Estudo sobre câncer em mulheres negras quer entender por que elas morrem mais pela doença

SÃO PAULO, SP (FOLHAPRESS) – A Sociedade Americana de Câncer (ACS, na sigla em inglês) anunciou nesta semana o maior estudo populacional sobre o risco de câncer em mulheres negras nos Estados Unidos. Segundo a organização, as mulheres negras são as que mais morrem e que têm menor sobrevida entre qualquer grupo étnico dos EUA quando se trata da maioria dos tipos de câncer.

Chamado de Voices of Black Woman (vozes de mulheres negras, em português), o estudo pretende entender quais experiências dessas mulheres podem afetar o risco de desenvolver e morrer da doença e, assim, diminuir a disparidade racial na saúde.

“O estudo representa um passo crucial para alcançar equidade em saúde em uma população que está há muito tempo esperando”, disse Alpa Patel, uma das líderes do estudo e vice-presidente sênior de ciências populacionais na ACS, em comunicado.

“Os dados que descobrimos por meio de estudos populacionais anteriores foram fundamentais para reduzir a carga inaceitavelmente alta de câncer, mas essa redução, infelizmente, não foi igual. Ao centrar as vozes e experiências das mulheres negras, podemos aprofundar a descoberta dos desafios e barreiras únicas que contribuem para as disparidades no câncer e desenvolver intervenções personalizadas para mitigá-las.”

A mesma associação possui um estudo chamado Fatos e Números sobre o Câncer para Pessoas Afro-Americanas/Negras, realizado entre 2022 e 2024, em que diz que “a maioria das diferenças de saúde entre grupos populacionais não decorre da biologia, mas sim de variações no status socioeconômico e acesso aos cuidados médicos.”
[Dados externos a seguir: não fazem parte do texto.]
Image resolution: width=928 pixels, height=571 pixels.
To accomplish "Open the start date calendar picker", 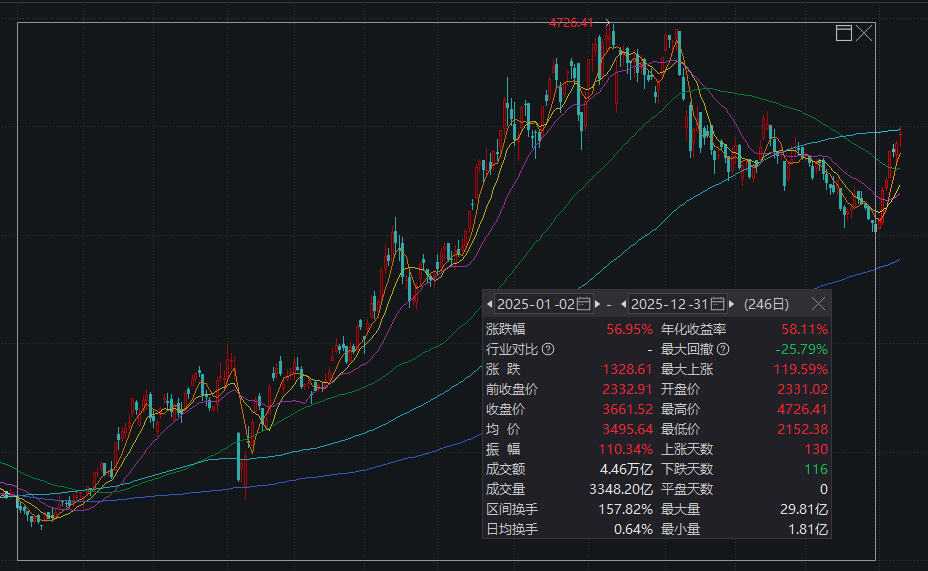I will coord(584,304).
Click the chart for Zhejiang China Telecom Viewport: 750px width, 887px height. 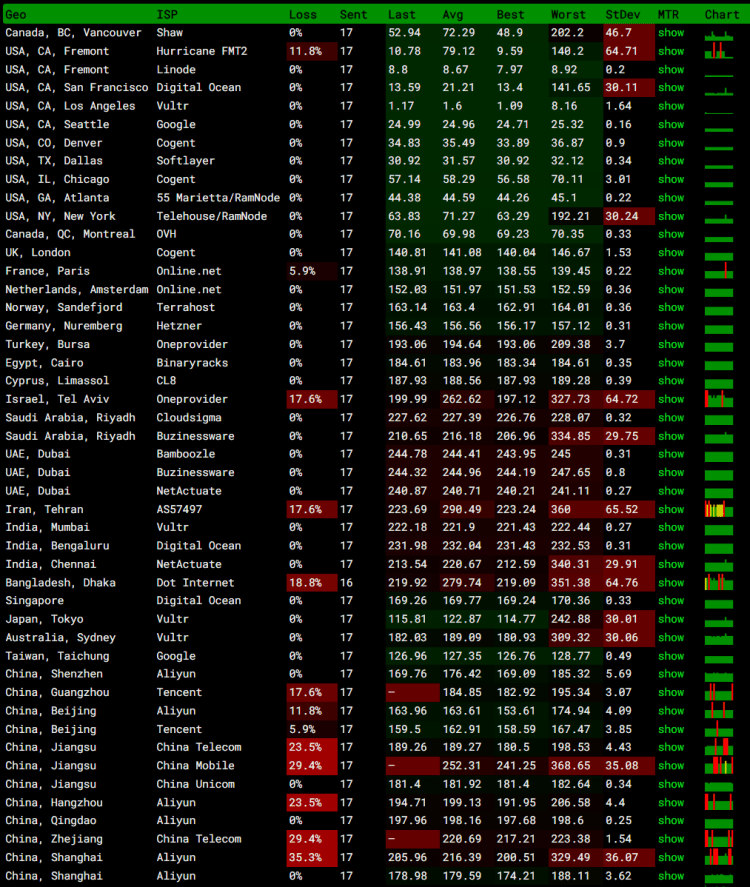tap(721, 838)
As participantes do novo estudo serão de mulheres negras de 25 e 55 anos de diversas origens e níveis de renda que não receberam diagnóstico de câncer. O objetivo é reunir mais de 100 mil mulheres negras em 20 estados e a capital do país. De acordo com o Censo americano, mais de 90% dessa população vive nesses locais.

As voluntárias irão responder ao longo de 30 anos perguntas comportamentais, ambientais e sobre experiências gerais por meio de pesquisas curtas. Não haverá nenhuma medicação, teste clínico, tratamento ou mudanças no estilo de vida. O recrutamento já começou em outubro do ano passado em um projeto-piloto em duas cidades do estado de Geórgia e Virgínia.

Trabalhos a longo prazo como esse ajudam a entender como o câncer se desenvolve em populações, indicar fatores de risco e melhorar a sobrevivência. A instituição responsável já fez estudos que contribuíram para descobertas marcantes na ciência do câncer, como a ligação do tabagismo ao câncer de pulmão, e a obesidade ao risco de morte precoce, por exemplo.